** Opening Data for this task block **
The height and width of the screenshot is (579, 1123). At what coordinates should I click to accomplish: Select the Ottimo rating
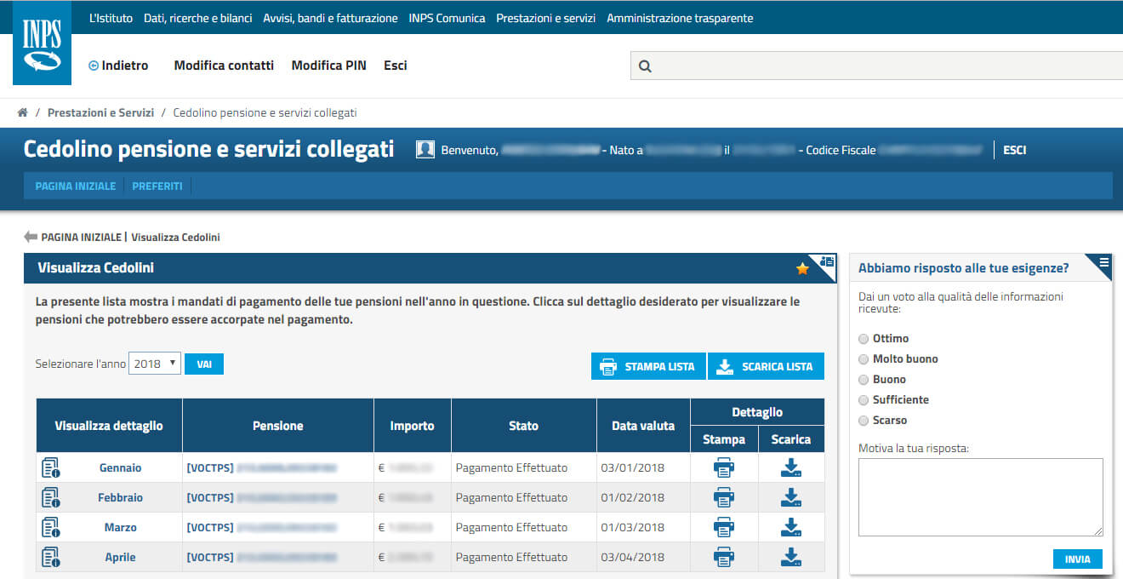(864, 339)
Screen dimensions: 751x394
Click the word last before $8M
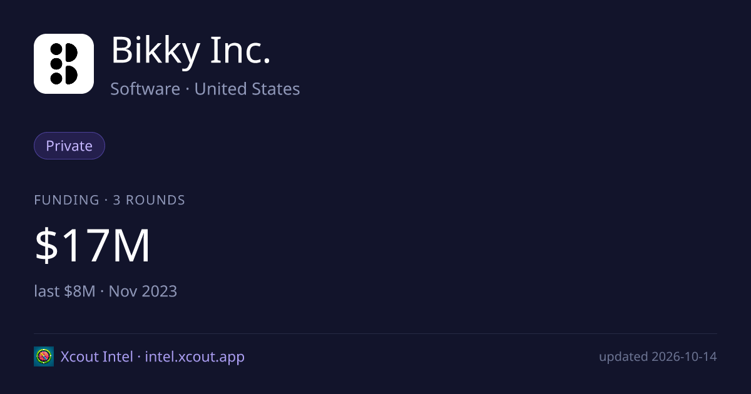[x=46, y=291]
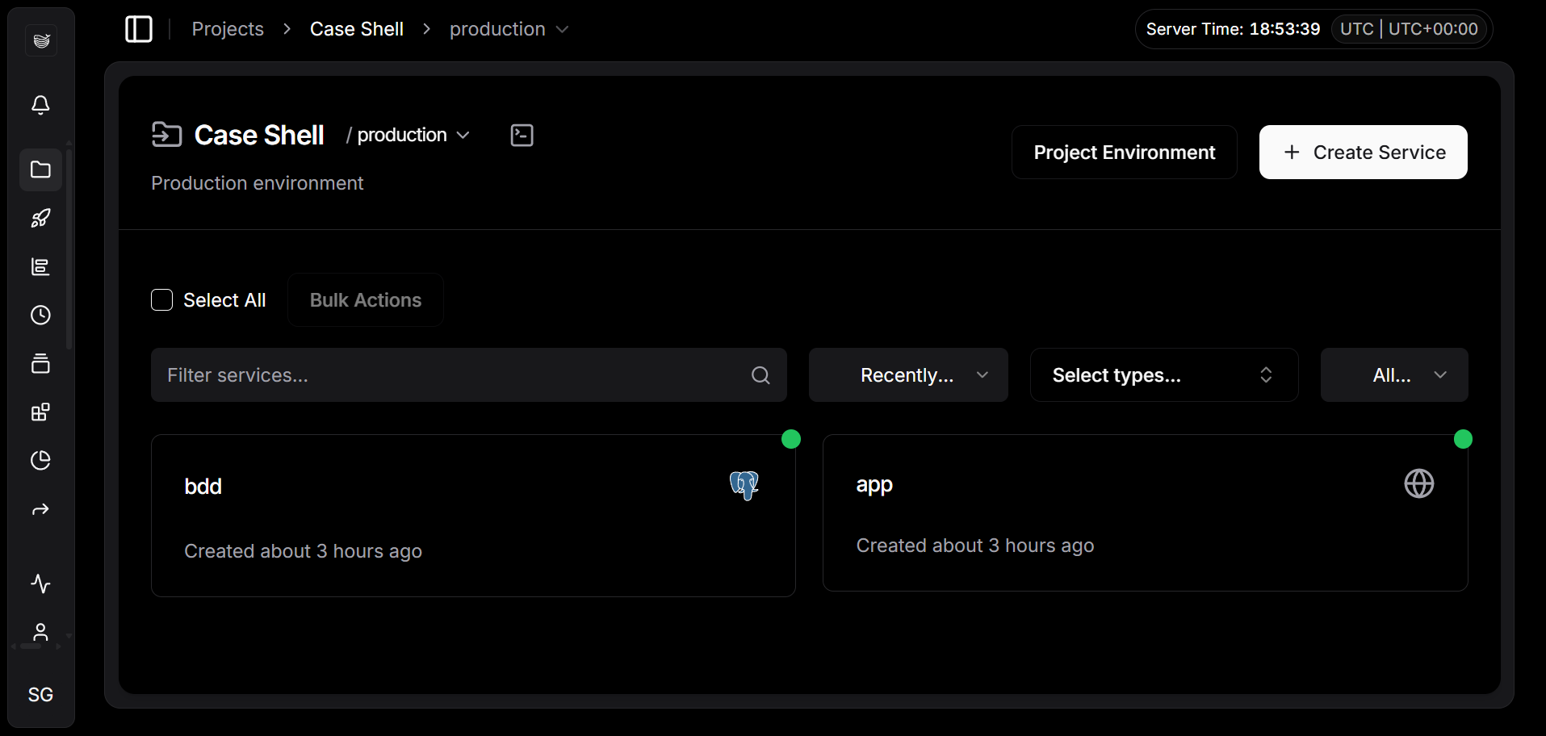Open Project Environment settings
Viewport: 1546px width, 736px height.
coord(1124,153)
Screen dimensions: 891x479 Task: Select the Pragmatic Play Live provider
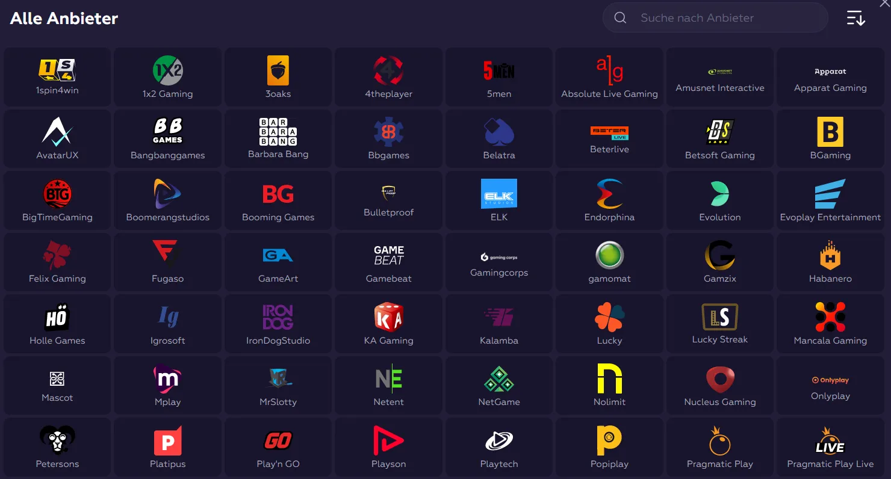coord(830,447)
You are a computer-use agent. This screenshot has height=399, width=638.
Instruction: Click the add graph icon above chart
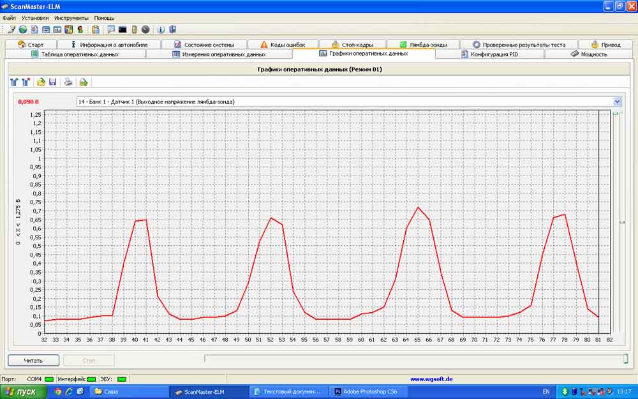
** Closing Data for this task block **
What to do: Your output should consist solely of the lines from the line containing "Screen dimensions: 751x394" through the last line of the entries, verbatim, minus any pictures.

Your solution:
Screen dimensions: 751x394
Click the word last before $8M
[x=46, y=291]
Open Project Environment settings
Viewport: 1546px width, 736px height.
coord(1124,153)
Screen dimensions: 891x479 Task: Select the Pragmatic Play Live provider
coord(830,447)
You are a computer-use agent. This screenshot has height=399, width=638.
Instruction: Click the add graph icon above chart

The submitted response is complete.